Hervormen van bedrijfsmodellen cruciaal
Maar dat is niet alles. Om langetermijn denken en duurzaamheid te waarborgen, moeten we de manier waarop bedrijven en kapitaalmarkten georganiseerd zijn gaan transformeren. Het zijn geen bovennatuurlijke verschijnselen die we niet kunnen veranderen. Het zijn door de mens ontwikkelde structuren die we opnieuw kunnen ontwerpen. De oneindige zoektocht naar rendement door investeerders is niet onvermijdelijk. Bovendien hoeven we niet volledig afhankelijk te zijn van regulering om bedrijven het juiste te laten doen. Een steuntje in de rug door Minister Dijsselbloem wordt overigens wel gewaardeerd.
Er zijn genoeg innovatieve vermogens- en bestuursmodellen die ervoor zorgen dat arbeiders, boeren en gemeenschappen onderdeel kunnen zijn van de machtstructuren die bedrijfsprocessen en -besluiten aansturen. Bedrijven als John Lewis of Divine Chocolate – waar de medewerkers mede-eigenaar zijn – gaan niet gebukt onder de druk van korte termijn beleggers. Dit soort leiderschap vraagt om visie en ruggesteun van de overheid. Het begint bij overheden die vraagtekens zetten bij het op nummer 1 zetten van de belangen van aandeelhouders terwijl de belangen voor de samenleving het onderspit delven. We moeten toewerken naar een systeem waarin bedrijven die werknemers en de samenleving aantoonbaar voorop stellen, worden beloond in plaats van worden overgenomen.
Investeerders: kijk verder dan economische waarde
In de eerste plaats roept Oxfam Novib (institutionele) aandeelhouders in Unilever op om hun stem te laten horen en expliciet en openlijk bedrijven te steunen die hun nek uitsteken als het gaat om langetermijnvisie en duurzaamheid. Onze gedachten gaan daarbij uit naar pensioenfondsen PGGM en APG: beken kleur in deze tijden van externe druk op één van de voorlopers op het gebied van duurzaamheid in de voedingsmiddelenindustrie. Juist pensioenfondsen die investeren met geld van Nederlanders zouden de waarde creatie van een bedrijf breder moeten zien dan alleen de financiële waarde.

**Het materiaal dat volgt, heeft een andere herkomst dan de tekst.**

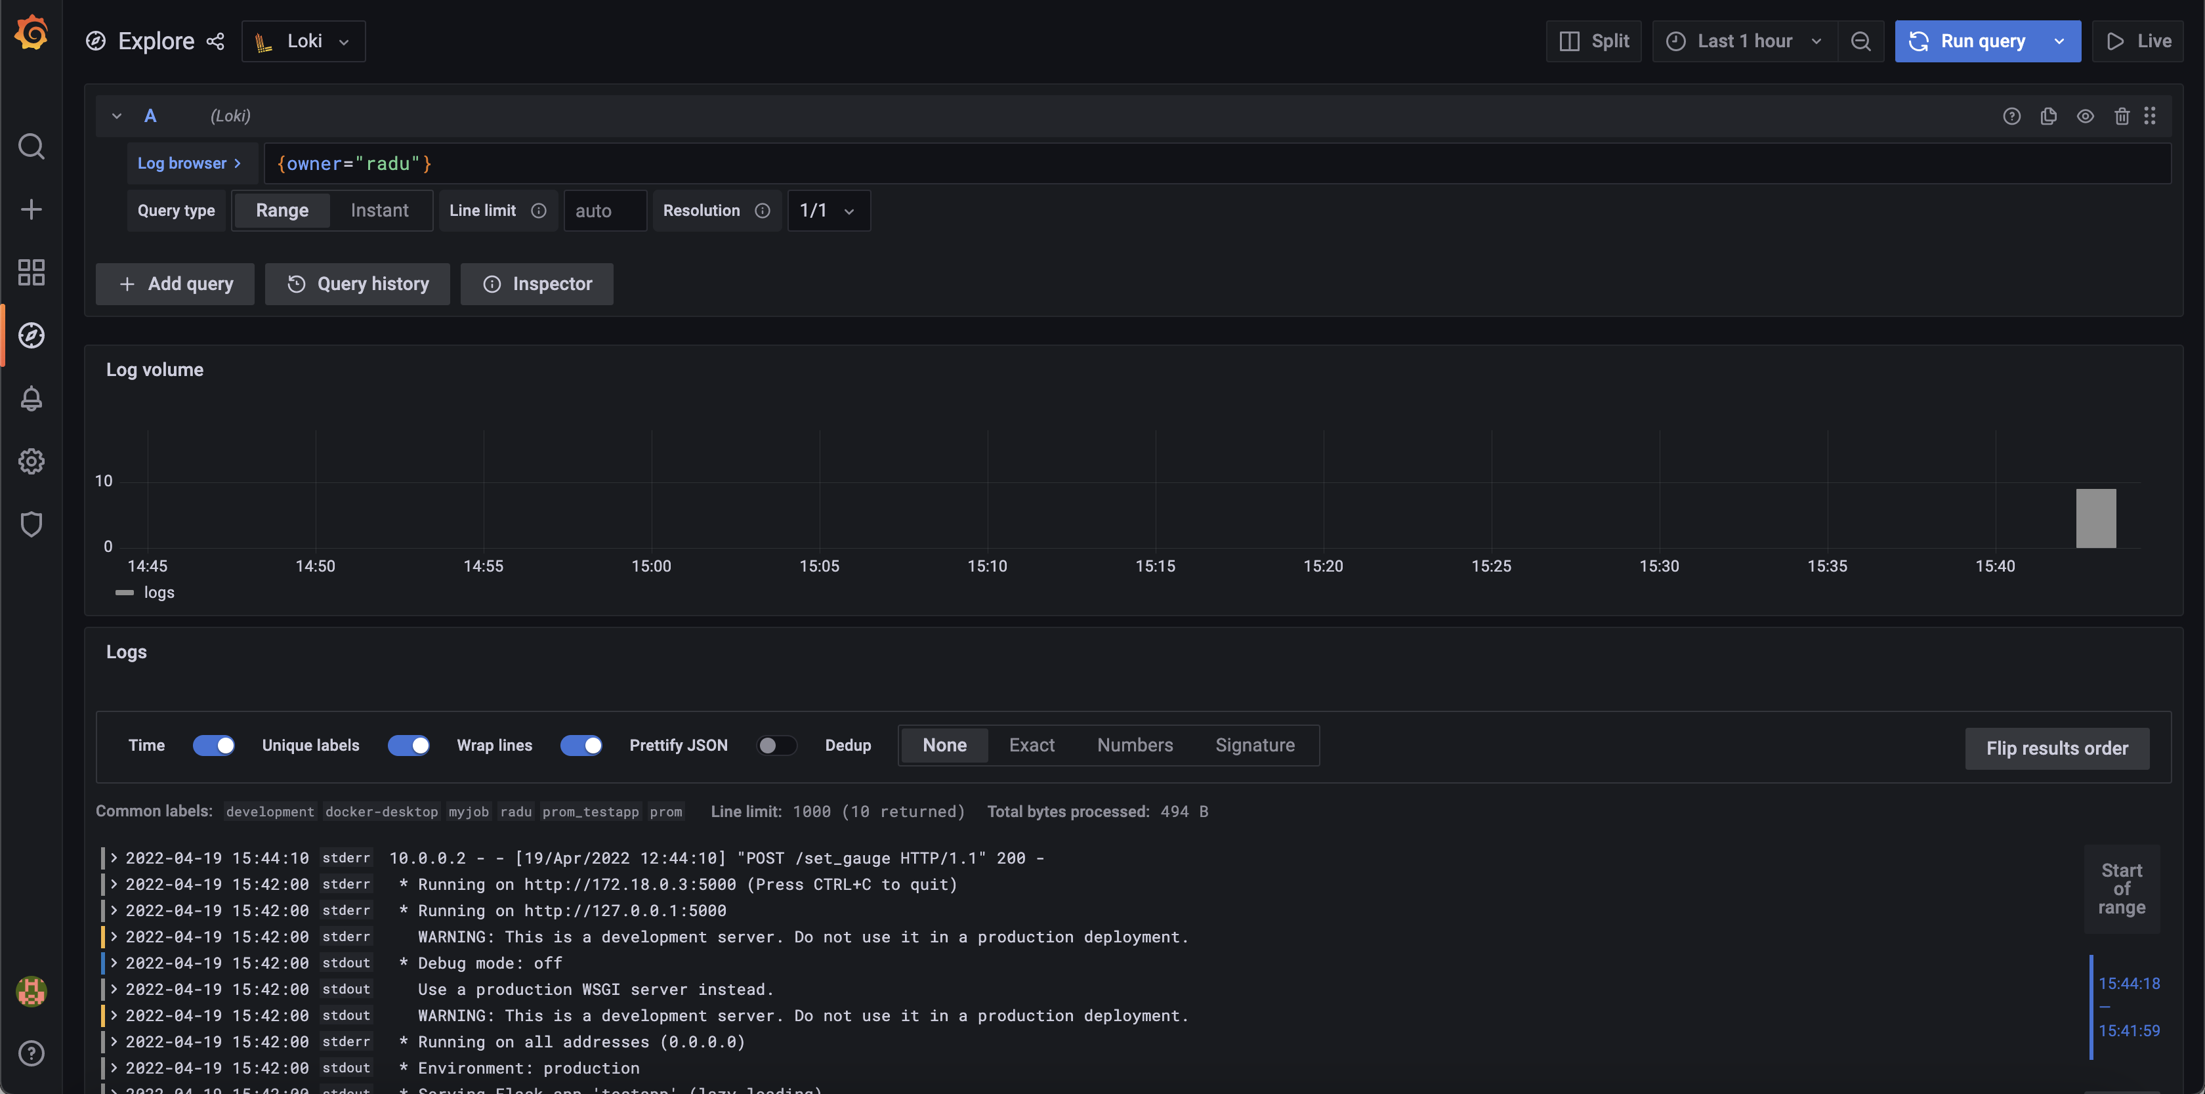The image size is (2205, 1094).
Task: Click the Grafana logo home icon
Action: (x=32, y=34)

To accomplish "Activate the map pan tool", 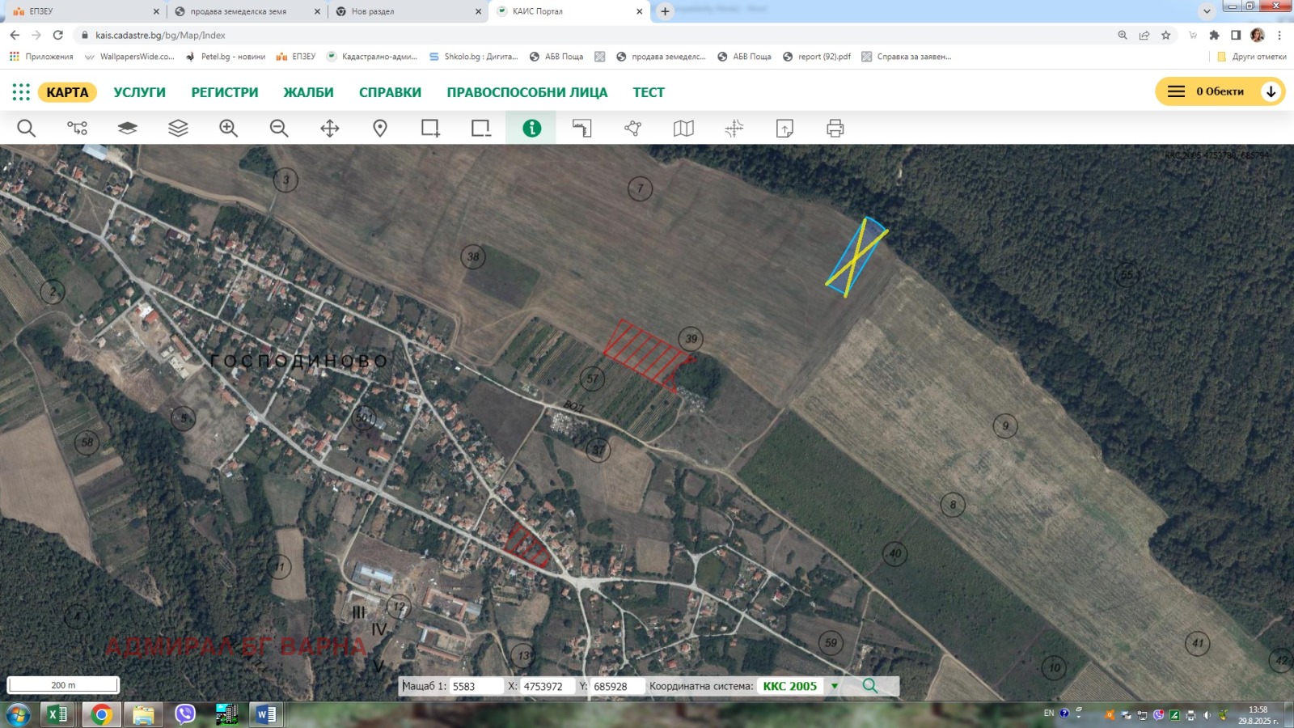I will [x=328, y=127].
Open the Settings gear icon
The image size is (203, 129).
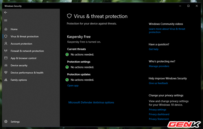click(x=6, y=121)
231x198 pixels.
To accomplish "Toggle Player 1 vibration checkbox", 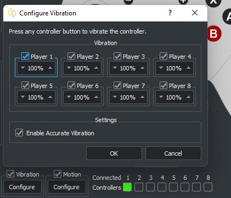I will pyautogui.click(x=25, y=56).

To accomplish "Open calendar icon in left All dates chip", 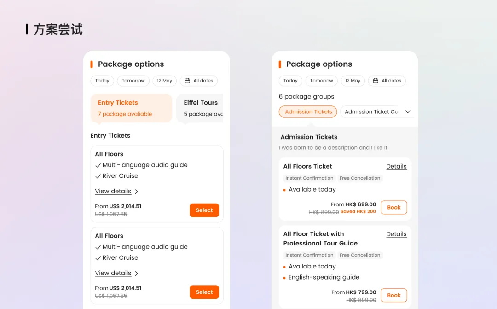I will coord(187,81).
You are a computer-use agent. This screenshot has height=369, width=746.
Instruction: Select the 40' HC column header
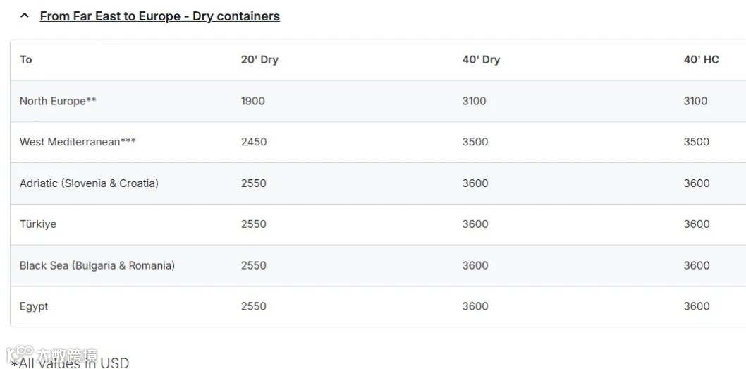pyautogui.click(x=701, y=59)
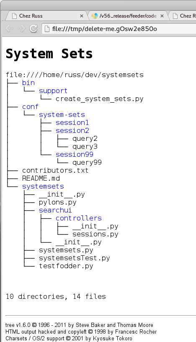Click the browser back arrow

9,29

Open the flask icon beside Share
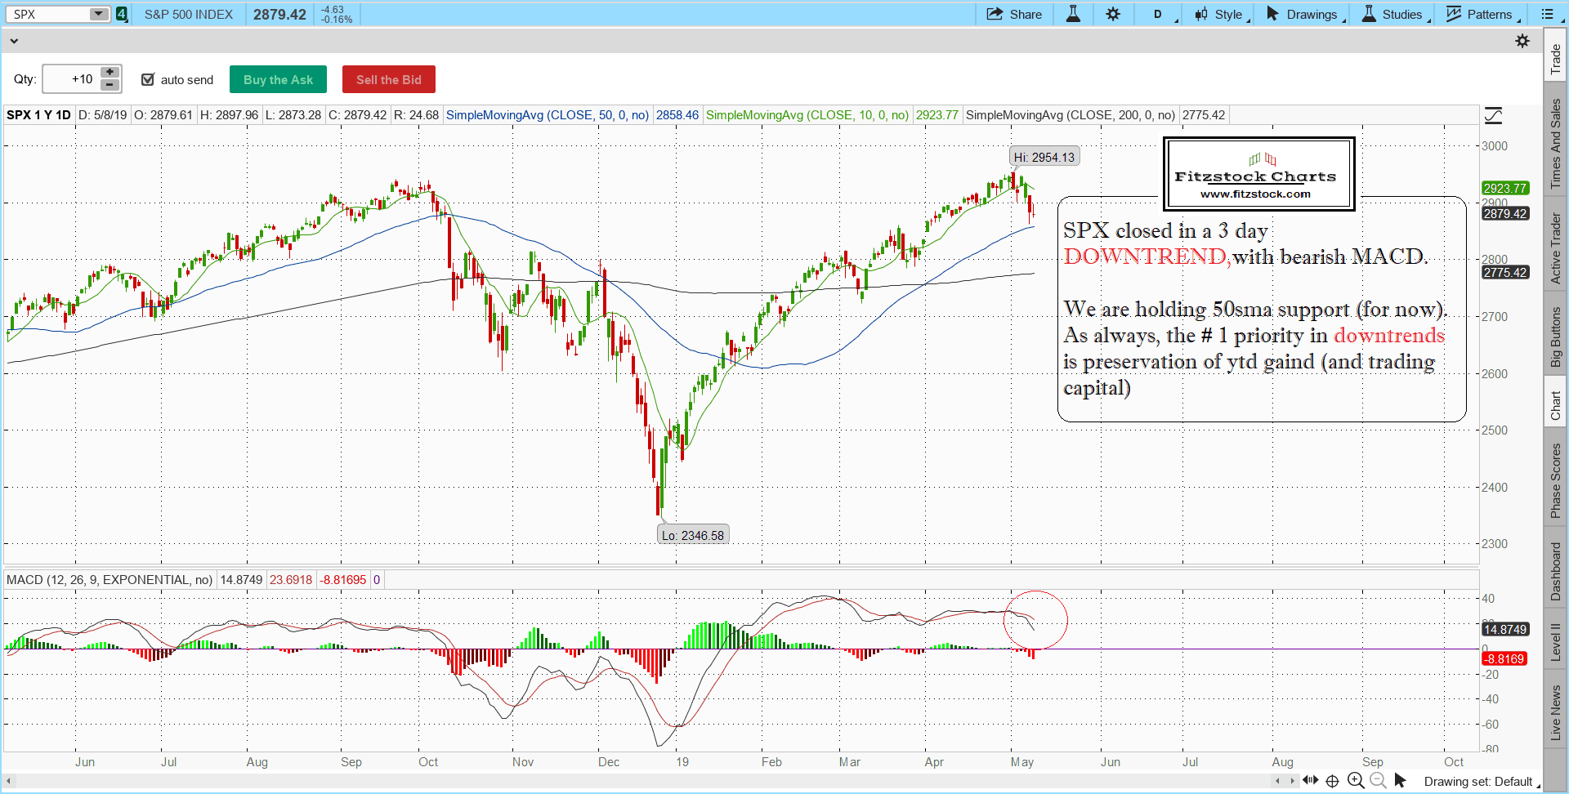click(x=1073, y=14)
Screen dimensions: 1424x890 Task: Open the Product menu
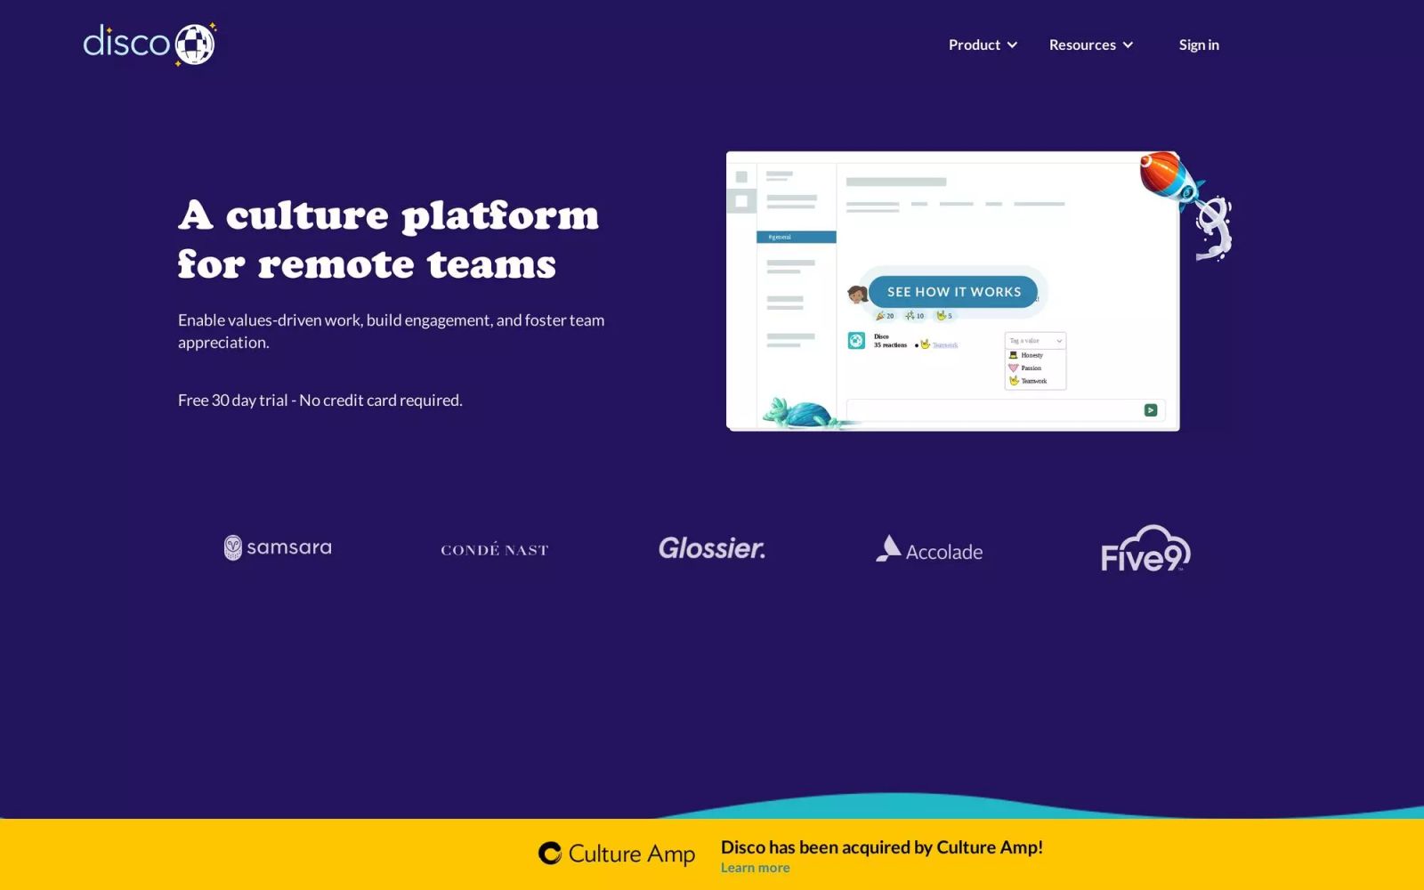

Ten tweede moedigt Oxfam Novib Unilever aan zich niet te laten beïnvloeden door investeerders om korte termijn groei te stimuleren. Als voedingsmiddelenbedrijf neemt Unilever verantwoordelijkheid op het gebied van internationale standaarden als de OESO richtlijnen, de United Nations Guiding Principles en de bekend ILO-standaarden voor arbeidsrechten. Het lange termijndenken zou eigenlijk geen keuze maar een grondbeginsel voor bedrijven moeten zijn. Het is daarom zorgwekkend om te zien dat de beloningsstructuur van senior managers wordt gekoppeld aan de aandelenprijs. Net zoals voor veel van haar concurrenten, loert voor Unilever een gevaar om de hoek waarbij leidinggevenden worden beloond voor het terugdringen van lonen van fabriekarbeiders en prijzen voor boeren – vaak de meest slecht betaalde medewerkers in het bedrijf. Unilever, blijf koersvast!